» TEXTO PROPORCIONADO
|---|

Aunque Trump, finalmente, aceptó la victoria de Biden, no ha dicho (y nunca dirá) que no hubo fraude. No sé, siquiera, si lo cree realmente. A veces pienso que sí, pero otras supongo lo opuesto. En todo caso, admitir que ha mentido sería un balde de agua fría para sus seguidores. (Aunque a estas alturas dirían que lo hizo para evitar un baño de sangre, o porque lo ha amenazado la congresista afroamericana Maxine Waters, o por una variante de cualquier teoría conspirativa).
Ni siquiera se ha atrevido a acogerse a la tesis de Tucker Carlson (Fox News), mucho más inteligente, pero muy discutible. En su afán de defender a Trump, el presentador alega que sí hubo “fraude”, pero ocurrió previamente a las elecciones, y después de ellas, y consistió en el ataque personal a Trump desde el mismo momento en que tomó posesión, a cualquier medida republicana, o a todos sus nombramientos, sin siquiera concederle los 100 días de gracia que supuestamente se les otorgan a los nuevos inquilinos de la Casa Blanca.

|---|

» OBJETIVO
Según el texto sobre Trump, ¿en qué consistió el "fraude" que alega Tucker Carlson? Responde basándote únicamente en el texto.

|---|

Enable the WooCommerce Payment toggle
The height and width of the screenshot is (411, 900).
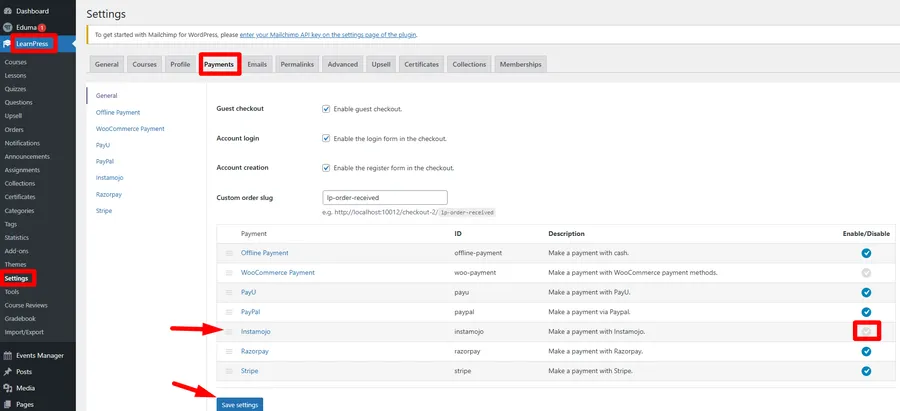pos(866,273)
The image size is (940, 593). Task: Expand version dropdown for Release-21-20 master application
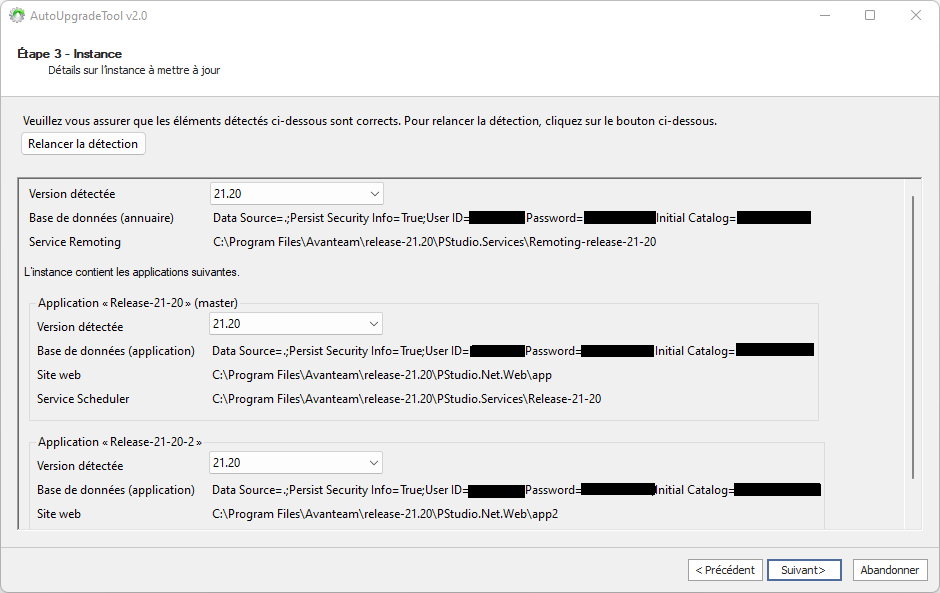pos(296,324)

|---|

» SOLUCIÓN ESCRITA
En el ataque personal a Trump desde que tomó posesión, a cualquier medida republicana y a todos sus nombramientos, sin concederle los 100 días de gracia.